A copy interleaved by a polyglot nineteenth century amateur scholar of cuneiform, Frederick Wood, who has included his own versions of Sanskrit and other alphabets.
Large octavo, half calf over textured green cloth; spine relaid using almost all of the original backstrip and achieving an attractive effect. Marbled endpapers and bookplate showing the library of ‘Frederick A. Wood, Highfields, Chew Magna, Somerset’ with handwritten shelf numbers to the margin. Red speckled edges. Rawlinson’s printed text is complete with the folding frontispiece, [4] pp84.
Wood’s manuscript interleaves are on a smaller paper stock, mounted on stubs. The first section of 26 manuscript pages appears before the main text and sets out Sanskrit, Nimrud Obelisk and other alphabets, neatly in columns. At page 14 a further 16 pages of Persian, Arabic and further alphabets are inserted, with additional inserts at page 52 (6 pages of scholarly commentary); 54, 58, 74 and after the printed text finishes - about 100 small octavo pages of Wood’s manuscript in all.

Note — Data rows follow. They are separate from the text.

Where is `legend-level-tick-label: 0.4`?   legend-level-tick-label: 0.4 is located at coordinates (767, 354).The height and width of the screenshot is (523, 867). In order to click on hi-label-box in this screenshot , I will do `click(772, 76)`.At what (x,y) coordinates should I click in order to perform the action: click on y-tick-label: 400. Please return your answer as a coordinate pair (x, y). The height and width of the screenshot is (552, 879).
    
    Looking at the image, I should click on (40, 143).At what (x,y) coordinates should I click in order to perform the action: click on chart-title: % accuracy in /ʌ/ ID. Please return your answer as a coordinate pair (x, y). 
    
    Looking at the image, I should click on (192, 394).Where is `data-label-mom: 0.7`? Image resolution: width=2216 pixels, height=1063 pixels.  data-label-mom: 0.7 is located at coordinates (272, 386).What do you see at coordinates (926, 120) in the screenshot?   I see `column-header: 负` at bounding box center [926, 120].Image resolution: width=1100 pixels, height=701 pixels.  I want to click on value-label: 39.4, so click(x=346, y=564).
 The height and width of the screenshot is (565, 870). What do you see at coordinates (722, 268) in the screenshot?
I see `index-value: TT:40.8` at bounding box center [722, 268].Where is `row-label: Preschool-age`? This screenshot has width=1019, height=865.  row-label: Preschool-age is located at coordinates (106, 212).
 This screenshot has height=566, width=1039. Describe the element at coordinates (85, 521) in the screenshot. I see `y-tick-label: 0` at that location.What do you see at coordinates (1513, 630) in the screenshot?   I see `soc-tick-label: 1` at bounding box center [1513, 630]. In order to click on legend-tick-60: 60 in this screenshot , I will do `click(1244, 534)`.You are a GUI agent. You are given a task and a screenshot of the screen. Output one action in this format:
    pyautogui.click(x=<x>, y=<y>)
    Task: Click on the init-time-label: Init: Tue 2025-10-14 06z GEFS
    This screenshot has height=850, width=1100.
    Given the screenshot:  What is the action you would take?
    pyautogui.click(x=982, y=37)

Research into cuneiform became an abiding passion of western scholars during the second half of the nineteenth century with Rawlinson among the pioneers in the field. Unusually assiduous and knowledgable Frederick Wood exemplifies this intellectual enthusiasm even as he lived out his life in rural Somerset where he died in 1904. His only published work which was a natural history of his Somerset village, Chew Magna. This manuscript reveals a systematic near-obsessive interest in cuneiform which speaks of Victorian intellectual tastes.